*Kutipan*:
Diantara kafilah-kafilah itu ada yang merasa heran, apakah sebenarnya
yang terjadi sampai-sampai ia dicari oleh beliau berdua. Rombongan
kafilah dari Yaman menuju Syam silih berganti, membawa barang dagangan
mereka.
Suatu ketika, Uwais al-Qorni turut bersama rombongan kafilah menuju
kota Madinah.
Melihat ada rombongan kafilah yang datang dari Yaman,
segera khalifah Umar r.a. dan sayyidina Ali k.w. mendatangi mereka dan
menanyakan apakah Uwais turut bersama mereka. Rombongan itu mengatakan
bahwa ia ada bersama mereka dan sedang menjaga unta-unta mereka di
perbatasan kota.
Mendengar jawaban itu, beliau berdua bergegas pergi
menemui Uwais al-Qorni. Sesampainya di kemah tempat Uwais berada,
Khalifah Umar r.a. dan sayyidina Ali k.w. memberi salam. Namun rupanya
Uwais sedang melaksanakan sholat. Setelah mengakhiri shalatnya, Uwais
menjawab salam kedua tamu agung tersebut sambil bersalaman. Sewaktu
berjabatan, Khalifah Umar segera membalikkan tangan Uwais, untuk
membuktikan kebenaran tanda putih yang berada ditelapak tangan Uwais,
sebagaimana pernah disabdakan oleh baginda Nabi SAW. Memang benar !

*Tugas 1*:
Menurut kutipan tentang Uwais al-Qorni, di mana Uwais sedang menjaga unta-unta rombongan kafilah?
*Tugas 2*:
Salin persis bagian kutipan tentang Uwais al-Qorni, mulai dari "Diantara kafilah-kafilah itu" sampai dengan "kota Madinah.".
Entri di bawah ini tidak berperan apa pun di sini.

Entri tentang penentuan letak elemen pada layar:
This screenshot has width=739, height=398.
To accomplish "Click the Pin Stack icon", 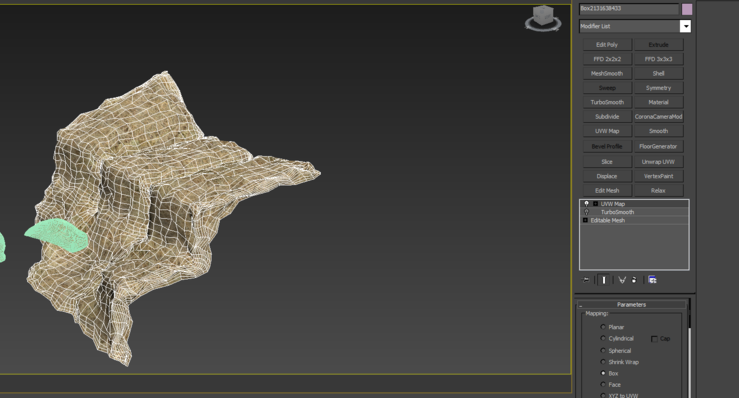I will [586, 280].
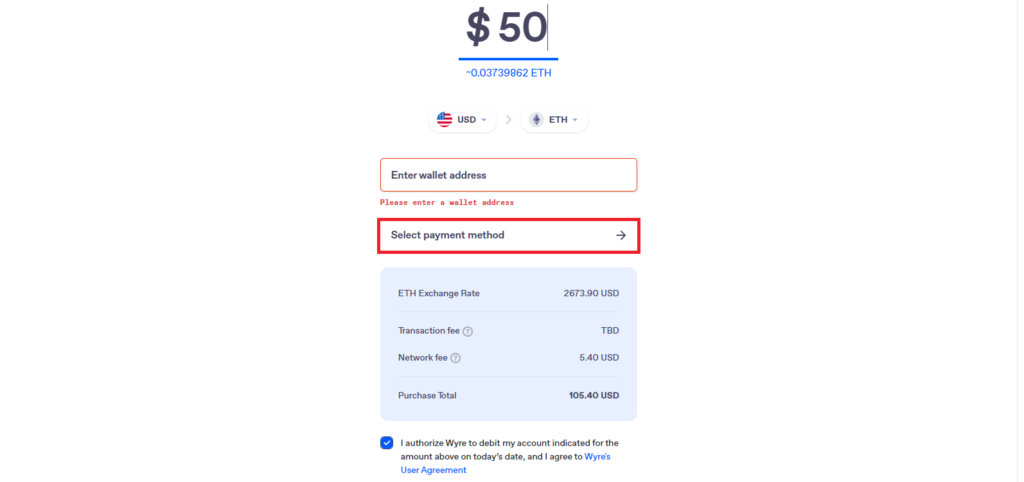The width and height of the screenshot is (1024, 482).
Task: Click the $ 50 amount field
Action: click(507, 29)
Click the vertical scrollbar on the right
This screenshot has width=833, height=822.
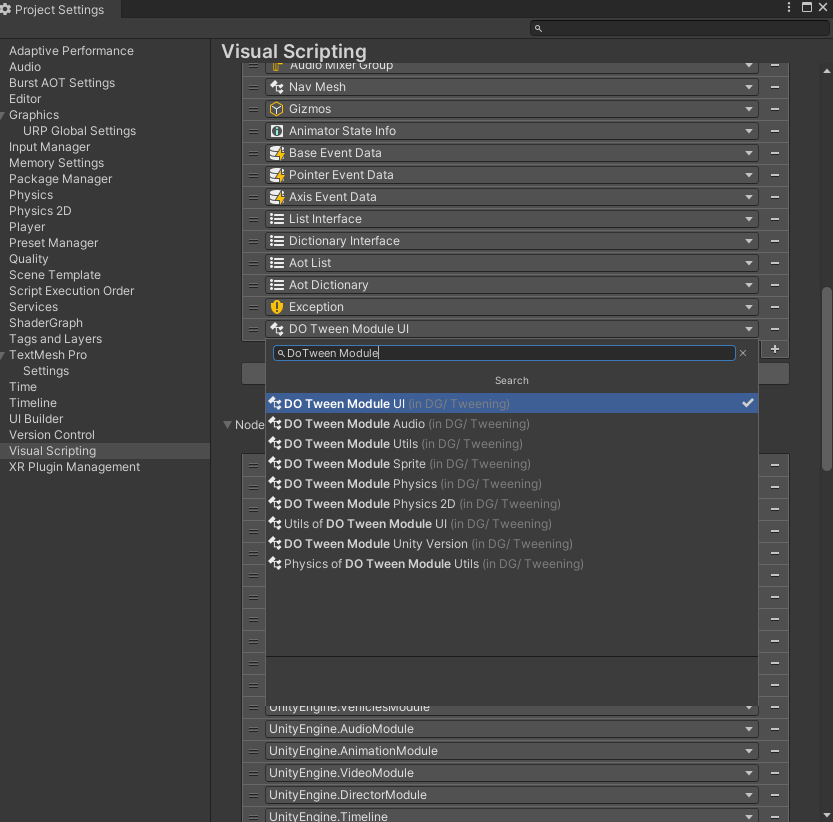coord(826,380)

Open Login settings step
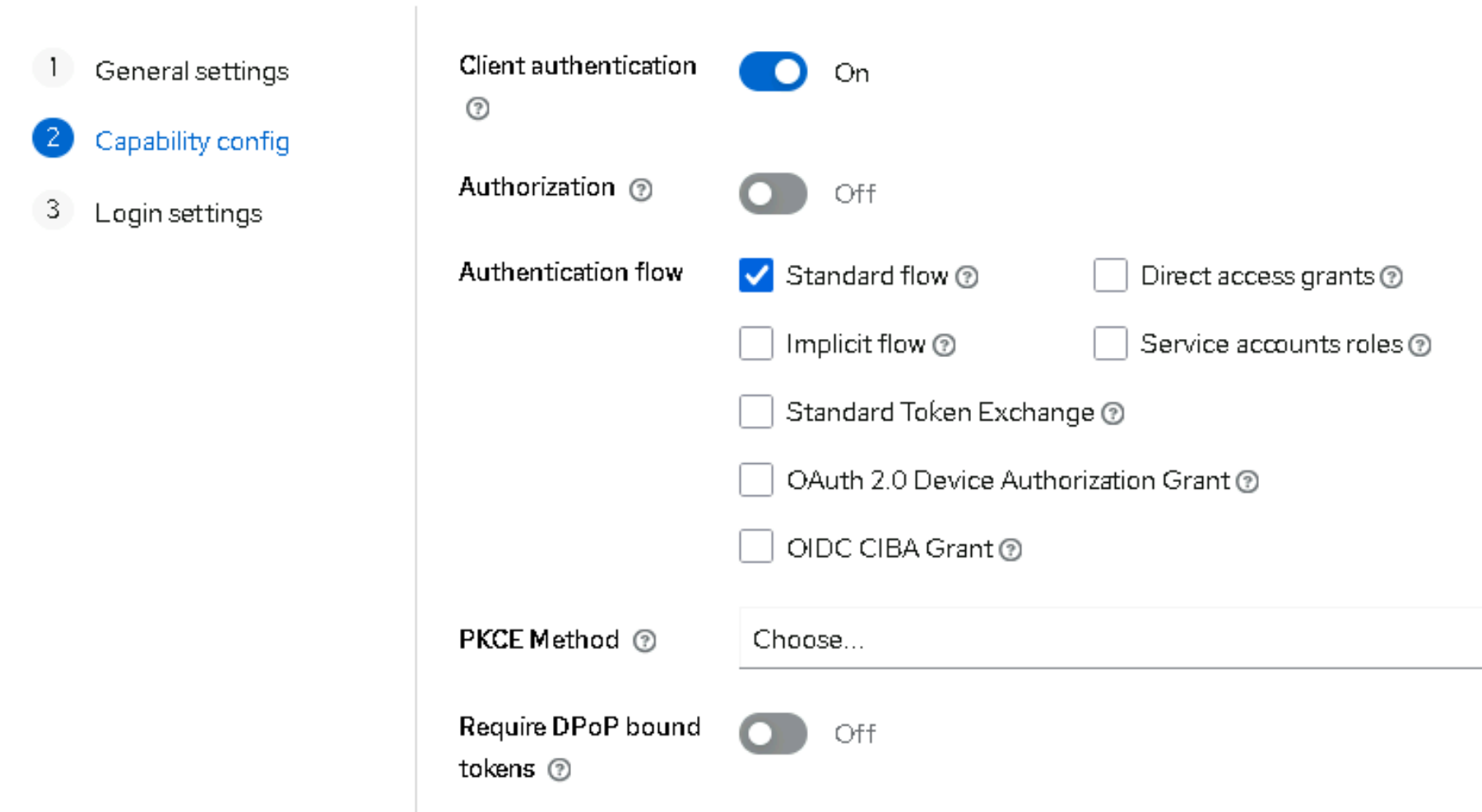tap(178, 213)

*Jawaban 1*:
Di perbatasan kota.

*Jawaban 2*:
Diantara kafilah-kafilah itu ada yang merasa heran, apakah sebenarnya
yang terjadi sampai-sampai ia dicari oleh beliau berdua. Rombongan
kafilah dari Yaman menuju Syam silih berganti, membawa barang dagangan
mereka.
Suatu ketika, Uwais al-Qorni turut bersama rombongan kafilah menuju
kota Madinah.